(Given request) Set out every line of the data below as a numbered list, omitting any blank lines.

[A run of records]
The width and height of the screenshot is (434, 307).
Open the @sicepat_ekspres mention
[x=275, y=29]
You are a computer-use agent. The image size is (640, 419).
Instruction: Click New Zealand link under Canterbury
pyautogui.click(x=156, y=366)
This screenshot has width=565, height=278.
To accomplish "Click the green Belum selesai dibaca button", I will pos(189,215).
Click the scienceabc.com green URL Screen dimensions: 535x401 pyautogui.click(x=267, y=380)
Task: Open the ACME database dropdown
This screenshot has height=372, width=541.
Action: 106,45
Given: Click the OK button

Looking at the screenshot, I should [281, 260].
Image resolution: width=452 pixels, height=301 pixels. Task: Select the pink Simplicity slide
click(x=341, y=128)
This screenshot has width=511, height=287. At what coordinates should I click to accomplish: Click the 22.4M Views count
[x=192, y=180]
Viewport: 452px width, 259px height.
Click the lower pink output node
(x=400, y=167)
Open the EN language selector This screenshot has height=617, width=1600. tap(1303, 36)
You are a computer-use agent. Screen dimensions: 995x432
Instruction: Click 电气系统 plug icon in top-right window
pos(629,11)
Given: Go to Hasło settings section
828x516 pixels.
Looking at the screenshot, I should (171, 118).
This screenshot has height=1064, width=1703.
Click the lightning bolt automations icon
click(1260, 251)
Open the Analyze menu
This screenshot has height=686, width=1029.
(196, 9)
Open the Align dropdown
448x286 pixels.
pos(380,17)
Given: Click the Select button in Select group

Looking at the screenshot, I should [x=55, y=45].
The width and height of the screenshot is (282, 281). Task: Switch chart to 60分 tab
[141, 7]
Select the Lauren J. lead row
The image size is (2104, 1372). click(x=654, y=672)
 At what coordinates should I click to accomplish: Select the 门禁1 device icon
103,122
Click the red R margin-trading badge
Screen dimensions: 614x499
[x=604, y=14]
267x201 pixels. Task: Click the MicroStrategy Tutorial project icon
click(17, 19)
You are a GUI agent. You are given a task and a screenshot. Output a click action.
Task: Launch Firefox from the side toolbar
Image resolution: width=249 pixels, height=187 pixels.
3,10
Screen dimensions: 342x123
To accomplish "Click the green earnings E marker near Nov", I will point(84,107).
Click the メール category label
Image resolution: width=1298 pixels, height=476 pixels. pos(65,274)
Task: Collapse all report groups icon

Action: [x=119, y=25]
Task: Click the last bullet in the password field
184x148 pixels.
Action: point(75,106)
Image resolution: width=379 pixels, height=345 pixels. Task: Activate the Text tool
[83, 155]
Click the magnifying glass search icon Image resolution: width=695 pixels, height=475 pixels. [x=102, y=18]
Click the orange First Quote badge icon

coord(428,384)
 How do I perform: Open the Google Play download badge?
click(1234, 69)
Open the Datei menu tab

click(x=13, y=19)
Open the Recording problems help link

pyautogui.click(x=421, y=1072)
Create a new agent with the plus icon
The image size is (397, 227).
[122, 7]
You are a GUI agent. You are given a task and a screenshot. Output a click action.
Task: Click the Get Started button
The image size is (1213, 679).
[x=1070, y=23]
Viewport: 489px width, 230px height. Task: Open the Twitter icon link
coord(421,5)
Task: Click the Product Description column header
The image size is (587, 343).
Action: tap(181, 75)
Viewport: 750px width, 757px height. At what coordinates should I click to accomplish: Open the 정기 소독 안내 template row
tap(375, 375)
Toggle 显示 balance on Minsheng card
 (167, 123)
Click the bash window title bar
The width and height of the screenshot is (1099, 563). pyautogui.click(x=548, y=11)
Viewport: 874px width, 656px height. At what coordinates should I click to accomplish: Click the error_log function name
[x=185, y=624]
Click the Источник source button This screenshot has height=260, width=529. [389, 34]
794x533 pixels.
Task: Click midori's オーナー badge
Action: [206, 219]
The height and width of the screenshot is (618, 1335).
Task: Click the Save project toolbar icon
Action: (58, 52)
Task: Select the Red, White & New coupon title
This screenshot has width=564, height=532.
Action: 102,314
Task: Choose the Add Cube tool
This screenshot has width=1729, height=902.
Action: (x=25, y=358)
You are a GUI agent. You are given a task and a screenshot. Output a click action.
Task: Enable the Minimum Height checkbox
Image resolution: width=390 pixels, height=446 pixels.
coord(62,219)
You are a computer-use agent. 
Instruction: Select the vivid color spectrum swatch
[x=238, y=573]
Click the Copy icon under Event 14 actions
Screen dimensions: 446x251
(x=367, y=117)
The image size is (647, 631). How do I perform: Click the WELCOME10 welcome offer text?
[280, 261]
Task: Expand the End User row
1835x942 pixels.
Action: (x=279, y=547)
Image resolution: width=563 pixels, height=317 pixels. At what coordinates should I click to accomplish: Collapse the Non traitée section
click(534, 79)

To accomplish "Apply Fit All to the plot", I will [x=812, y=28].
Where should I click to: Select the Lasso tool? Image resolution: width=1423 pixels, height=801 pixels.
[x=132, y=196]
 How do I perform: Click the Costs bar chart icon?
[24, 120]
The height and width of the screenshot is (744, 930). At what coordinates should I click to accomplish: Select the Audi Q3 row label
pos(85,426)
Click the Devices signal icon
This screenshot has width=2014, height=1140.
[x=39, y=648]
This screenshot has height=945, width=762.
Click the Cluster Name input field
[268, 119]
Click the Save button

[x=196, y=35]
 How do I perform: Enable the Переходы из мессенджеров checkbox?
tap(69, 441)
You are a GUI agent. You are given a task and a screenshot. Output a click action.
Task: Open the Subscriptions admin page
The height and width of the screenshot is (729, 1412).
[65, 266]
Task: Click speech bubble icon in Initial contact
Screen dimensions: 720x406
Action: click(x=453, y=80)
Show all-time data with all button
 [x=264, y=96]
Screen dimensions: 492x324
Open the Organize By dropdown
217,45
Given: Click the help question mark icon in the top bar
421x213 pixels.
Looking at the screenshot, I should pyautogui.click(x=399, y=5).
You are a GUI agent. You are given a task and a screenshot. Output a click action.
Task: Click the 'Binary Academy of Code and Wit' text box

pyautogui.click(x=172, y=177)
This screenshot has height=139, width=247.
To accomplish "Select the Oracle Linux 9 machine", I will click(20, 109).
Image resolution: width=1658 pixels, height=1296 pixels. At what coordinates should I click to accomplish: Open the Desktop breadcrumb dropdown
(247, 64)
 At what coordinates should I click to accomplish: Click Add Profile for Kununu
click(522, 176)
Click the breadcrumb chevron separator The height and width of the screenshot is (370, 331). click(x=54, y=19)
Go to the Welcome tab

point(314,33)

(Written reply)
1. The width and height of the screenshot is (434, 307).
2. Open the @sicepat_ekspres mention
3. [x=275, y=29]
4. You are a computer-use agent. The image size is (640, 419).
5. Instruction: Click New Zealand link under Canterbury
6. pyautogui.click(x=156, y=366)
7. This screenshot has width=565, height=278.
8. To accomplish "Click the green Belum selesai dibaca button", I will pos(189,215).
9. Click the scienceabc.com green URL Screen dimensions: 535x401 pyautogui.click(x=267, y=380)
10. Task: Open the ACME database dropdown
11. This screenshot has height=372, width=541.
12. Action: 106,45
13. Given: Click the OK button
14. Looking at the screenshot, I should [281, 260].
15. Image resolution: width=452 pixels, height=301 pixels. Task: Select the pink Simplicity slide
16. click(x=341, y=128)
17. This screenshot has width=511, height=287. At what coordinates should I click to accomplish: Click the 22.4M Views count
18. [x=192, y=180]
19. Viewport: 452px width, 259px height.
20. Click the lower pink output node
21. (x=400, y=167)
22. Open the EN language selector This screenshot has height=617, width=1600. tap(1303, 36)
23. You are a computer-use agent. Screen dimensions: 995x432
24. Instruction: Click 电气系统 plug icon in top-right window
25. pos(629,11)
26. Given: Go to Hasło settings section
27. 828x516 pixels.
28. Looking at the screenshot, I should (171, 118).
29. This screenshot has height=1064, width=1703.
30. Click the lightning bolt automations icon
31. click(1260, 251)
32. Open the Analyze menu
33. This screenshot has height=686, width=1029.
34. (196, 9)
35. Open the Align dropdown
36. 448x286 pixels.
37. pos(380,17)
38. Given: Click the Select button in Select group
39. Looking at the screenshot, I should [x=55, y=45].
40. The width and height of the screenshot is (282, 281). Task: Switch chart to 60分 tab
41. [141, 7]
42. Select the Lauren J. lead row
43. The image size is (2104, 1372). click(x=654, y=672)
44.  At what coordinates should I click to accomplish: Select the 门禁1 device icon
45. 103,122
46. Click the red R margin-trading badge
47. Screen dimensions: 614x499
48. [x=604, y=14]
49. 267x201 pixels. Task: Click the MicroStrategy Tutorial project icon
50. click(17, 19)
51. You are a GUI agent. You are given a task and a screenshot. Output a click action.
52. Task: Launch Firefox from the side toolbar
53. Image resolution: width=249 pixels, height=187 pixels.
54. 3,10
55. Screen dimensions: 342x123
56. To accomplish "Click the green earnings E marker near Nov", I will point(84,107).
57. Click the メール category label
58. Image resolution: width=1298 pixels, height=476 pixels. pos(65,274)
59. Task: Collapse all report groups icon
60. Action: [x=119, y=25]
61. Task: Click the last bullet in the password field
62. 184x148 pixels.
63. Action: point(75,106)
64. Image resolution: width=379 pixels, height=345 pixels. Task: Activate the Text tool
65. [83, 155]
66. Click the magnifying glass search icon Image resolution: width=695 pixels, height=475 pixels. [x=102, y=18]
67. Click the orange First Quote badge icon
68. coord(428,384)
69.  How do I perform: Open the Google Play download badge?
70. click(1234, 69)
71. Open the Datei menu tab
72. click(x=13, y=19)
73. Open the Recording problems help link
74. pyautogui.click(x=421, y=1072)
75. Create a new agent with the plus icon
76. The image size is (397, 227).
77. [122, 7]
78. You are a GUI agent. You are given a task and a screenshot. Output a click action.
79. Task: Click the Get Started button
80. The image size is (1213, 679).
81. [x=1070, y=23]
82. Viewport: 489px width, 230px height. Task: Open the Twitter icon link
83. coord(421,5)
84. Task: Click the Product Description column header
85. The image size is (587, 343).
86. Action: tap(181, 75)
87. Viewport: 750px width, 757px height. At what coordinates should I click to accomplish: Open the 정기 소독 안내 template row
88. tap(375, 375)
89. Toggle 显示 balance on Minsheng card
90.  (167, 123)
91. Click the bash window title bar
92. The width and height of the screenshot is (1099, 563). pyautogui.click(x=548, y=11)
93. Viewport: 874px width, 656px height. At what coordinates should I click to accomplish: Click the error_log function name
94. [x=185, y=624]
95. Click the Источник source button This screenshot has height=260, width=529. [389, 34]
96. 794x533 pixels.
97. Task: Click midori's オーナー badge
98. Action: [206, 219]
99. The height and width of the screenshot is (618, 1335).
100. Task: Click the Save project toolbar icon
101. Action: (58, 52)
102. Task: Select the Red, White & New coupon title
103. This screenshot has width=564, height=532.
104. Action: 102,314
105. Task: Choose the Add Cube tool
106. This screenshot has width=1729, height=902.
107. Action: (x=25, y=358)
108. You are a GUI agent. You are given a task and a screenshot. Output a click action.
109. Task: Enable the Minimum Height checkbox
110. Image resolution: width=390 pixels, height=446 pixels.
111. coord(62,219)
112. You are a computer-use agent. 
113. Instruction: Select the vivid color spectrum swatch
114. [x=238, y=573]
115. Click the Copy icon under Event 14 actions
116. Screen dimensions: 446x251
117. (x=367, y=117)
118. The image size is (647, 631). How do I perform: Click the WELCOME10 welcome offer text?
119. [280, 261]
120. Task: Expand the End User row
121. 1835x942 pixels.
122. Action: (x=279, y=547)
123. Image resolution: width=563 pixels, height=317 pixels. At what coordinates should I click to accomplish: Collapse the Non traitée section
124. click(534, 79)
125. To accomplish "Apply Fit All to the plot", I will [x=812, y=28].
126. Where should I click to: Select the Lasso tool? Image resolution: width=1423 pixels, height=801 pixels.
127. [x=132, y=196]
128.  How do I perform: Click the Costs bar chart icon?
129. [24, 120]
130. The height and width of the screenshot is (744, 930). At what coordinates should I click to accomplish: Select the Audi Q3 row label
131. pos(85,426)
132. Click the Devices signal icon
133. This screenshot has width=2014, height=1140.
134. [x=39, y=648]
135. This screenshot has height=945, width=762.
136. Click the Cluster Name input field
137. [268, 119]
138. Click the Save button
139. [x=196, y=35]
140.  How do I perform: Enable the Переходы из мессенджеров checkbox?
141. tap(69, 441)
142. You are a GUI agent. You are given a task and a screenshot. Output a click action.
143. Task: Open the Subscriptions admin page
144. The height and width of the screenshot is (729, 1412).
145. [65, 266]
146. Task: Click speech bubble icon in Initial contact
147. Screen dimensions: 720x406
148. Action: click(x=453, y=80)
149. Show all-time data with all button
150.  [x=264, y=96]
151. Screen dimensions: 492x324
152. Open the Organize By dropdown
153. 217,45
154. Given: Click the help question mark icon in the top bar
155. 421x213 pixels.
156. Looking at the screenshot, I should pyautogui.click(x=399, y=5).
157. You are a GUI agent. You are given a task and a screenshot. Output a click action.
158. Task: Click the 'Binary Academy of Code and Wit' text box
159. pyautogui.click(x=172, y=177)
160. This screenshot has height=139, width=247.
161. To accomplish "Select the Oracle Linux 9 machine", I will click(20, 109).
162. Image resolution: width=1658 pixels, height=1296 pixels. At what coordinates should I click to accomplish: Open the Desktop breadcrumb dropdown
163. (247, 64)
164.  At what coordinates should I click to accomplish: Click Add Profile for Kununu
165. click(522, 176)
166. Click the breadcrumb chevron separator The height and width of the screenshot is (370, 331). click(x=54, y=19)
167. Go to the Welcome tab
168. point(314,33)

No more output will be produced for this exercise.